[Task item]: Please copy out the full passage below on ticket-based key management, word for word.

[Selected text]:
---

End to end (e2e) media in a communication network can be protected using a ticket based key management solution, as described in PCT/SE2007/050927, and illustrated in FIG. 1 herein. In the communication network shown, User A 1 can communicate with User B 2 and also a Key Management Server (KMS) 3. Similarly, User B 2 can communicate with User A 1 and the KMS 3. When User A 1 initiates a call to User B 2, User A 1 first sends 51 to the KMS 3 a request for a key to base security on (the security is used to secure the media or other type of communication between User A 1 and User B 2) and a ticket for User B 2. The KMS 3 sends a response S2 to User A that includes a key and a ticket for User B 2. The ticket either contains the key, or it contains a reference to the key which is stored in the KMS. User A then sends S3 a message to User B 2 to initiate a communication. This message includes the ticket that User A previously received from the KMS 3. When User B 2 receives the ticket from User A 1, User B 2 sends S4 the ticket to the KMS 3 with a request that the KMS shall resolve (i.e. return the key associated with) the ticket. The KMS 3 sends a response S5 to User B that includes the key. Once User B 2 has the key, it can receive secured data from, and transmit data to, User A. The ticket may contain more information than the key itself, such as key life-time, intended receiver, usage rules, etc. Another example of a ticket based scheme is the well-known and widely deployed Kerberos scheme.

---

[Given data]:
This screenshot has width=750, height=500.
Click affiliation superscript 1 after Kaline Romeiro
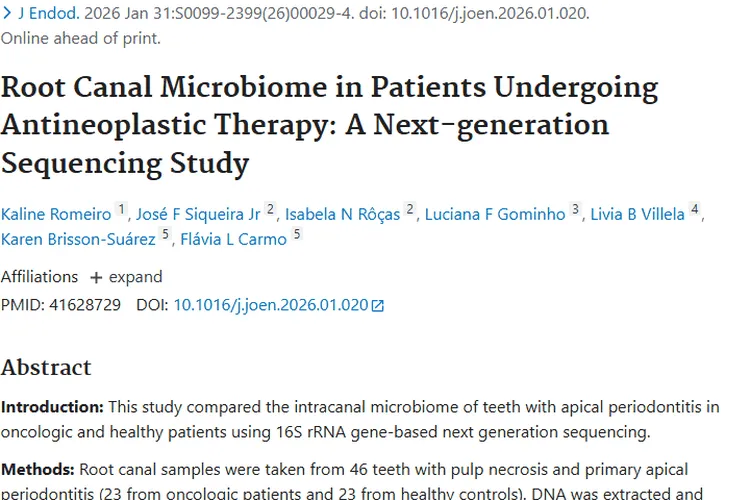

---

[Response below]:
End to end (e2e) media in a communication network can be protected using a ticket based key management solution, as described in PCT/SE2007/050927, and illustrated in FIG. 1 herein. In the communication network shown, User A 1 can communicate with User B 2 and also a Key Management Server (KMS) 3. Similarly, User B 2 can communicate with User A 1 and the KMS 3. When User A 1 initiates a call to User B 2, User A 1 first sends 51 to the KMS 3 a request for a key to base security on (the security is used to secure the media or other type of communication between User A 1 and User B 2) and a ticket for User B 2. The KMS 3 sends a response S2 to User A that includes a key and a ticket for User B 2. The ticket either contains the key, or it contains a reference to the key which is stored in the KMS. User A then sends S3 a message to User B 2 to initiate a communication. This message includes the ticket that User A previously received from the KMS 3. When User B 2 receives the ticket from User A 1, User B 2 sends S4 the ticket to the KMS 3 with a request that the KMS shall resolve (i.e. return the key associated with) the ticket. The KMS 3 sends a response S5 to User B that includes the key. Once User B 2 has the key, it can receive secured data from, and transmit data to, User A. The ticket may contain more information than the key itself, such as key life-time, intended receiver, usage rules, etc. Another example of a ticket based scheme is the well-known and widely deployed Kerberos scheme.